Network bandwidth is often a bottleneck in large clusters. To conserve it, MapReduce leverages the fact that GFS is deployed on the same nodes as the MapReduce workers.

  • Data Locality: The Master attempts to schedule Map tasks on nodes that already store a replica of the input data split.
    • Input data split read means a map task reads its assigned chunk (split) of the data.
    • Don’t send data over the network when reading a split — run computation where the data is
  • Fallthrough: If that node is busy, it tries a node "near" that data (e.g., on the same network switch) to avoid unnecessary cross-cluster network transfers.

System Optimizations

To further improve performance and robustness, several optimizations are available:

  • Partition Function: Users can specify how data is distributed across reducers (e.g., using hash(key) mod R).
  • Combiners: A "mini-reducer" that runs on the Mapper node.
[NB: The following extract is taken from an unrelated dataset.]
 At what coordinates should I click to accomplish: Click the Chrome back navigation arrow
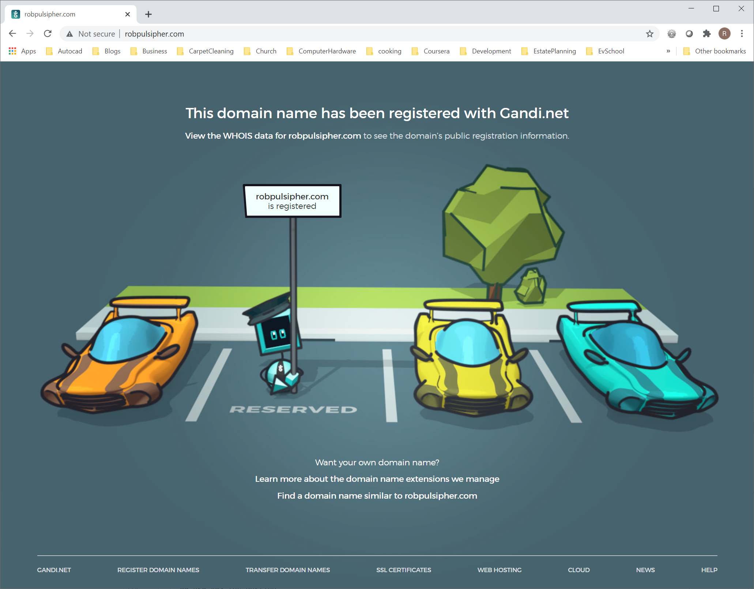click(x=13, y=34)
It partially merges data before it is sent over the network, significantly reducing the amount of data transferred for operations like word counts.
  • I/O Reader/Writer: Customizable interfaces to support different file formats.
  • Skipping Bad Records: If certain records cause the worker to crash (e.g., due to a bug in the user code), the framework can detect this and skip those specific records to ensure the rest of the job completes.